U.S. DOT Announces New Round of Alternative Fuel Corridors


The U.S. Department of Transportation’s Federal Highway Administration (FHWA) on July 7 announced its sixth round of Alternative Fuel Corridors, including 250 new designations. Alternative fuel corridor designations are now found in all 50 states, the District of Columbia and Puerto Rico.

NATSO has worked with FHWA since the alternative fuel corridors program began in 2016 to ensure that the agency harnessed the knowledge and ingenuity of existing exit-based businesses for private investment for alternative fuel infrastructure.

As part of the announcement, the agency unveiled a map illustrating the progression of EV charging stations from Round 1 through Round 6 of the alternative fuel corridor designations. 

Round 6 Corridor-Ready Alternative Fuel Corridors can be found here.

Round 6 Pending Corridors can be found here.

Alternative Fuel Corridor Maps can be found here.

Congress directed DOT to identify and establish fueling corridors to support alternative-fueling stations, including electric, hydrogen, propane and natural gas fueling infrastructure at strategic locations along major national highways in the FAST Act signed into law in December 2015. DOT was further charged with identifying the near- and long-term need for, and locations of, electric vehicle, natural gas, and propane refueling infrastructure for both passenger and commercial vehicles.

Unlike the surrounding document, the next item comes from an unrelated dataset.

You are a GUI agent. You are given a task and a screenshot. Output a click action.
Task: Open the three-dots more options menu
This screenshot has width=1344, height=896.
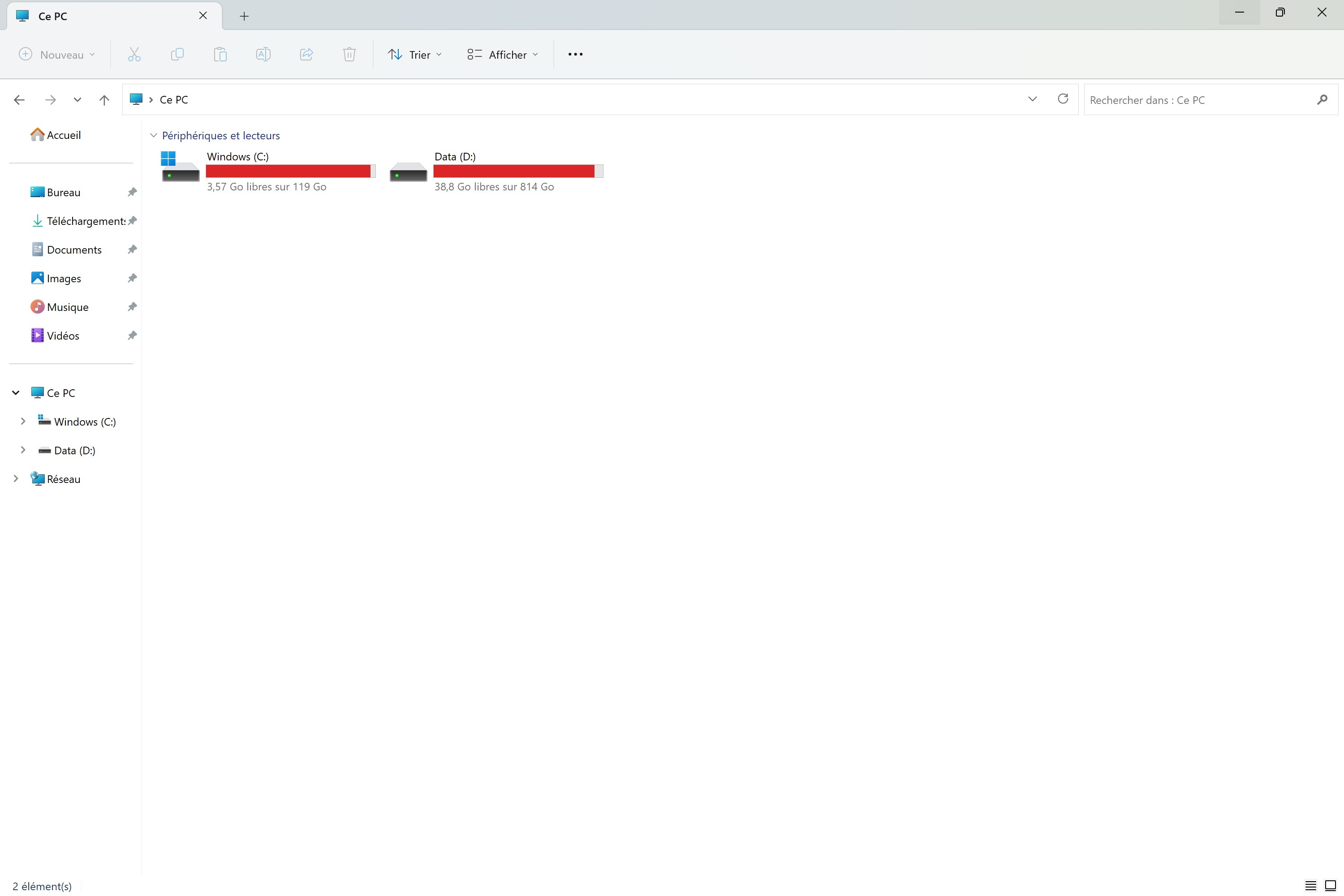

The bipartisan infrastructure law signed in 2021 requires states to implement alternative fueling stations under the National Electric Vehicle Infrastructure (NEVI) Formula Program to establish designated EV alternative fuel corridors. 

State transportation departments have until Aug. 1, 2022, to submit their plans to U.S. DOT for building out a network of EV charging stations with NEVI formula funds.  

Private sector fueling locations ensure that drivers of gasoline-powered cars do not have concerns about how many miles they can drive before refueling. A similar approach will drive demand for electric vehicle charging stations. 

Thousands of truckstops and travel centers are conveniently located less than one mile from highway exits, are highly visible and provide the amenities such as security, food, and restrooms that customers need while taking 20 to 30 minute breaks during long-distance travel. Widespread availability of DC fast chargers at these facilities will make consumers more comfortable purchasing EVs.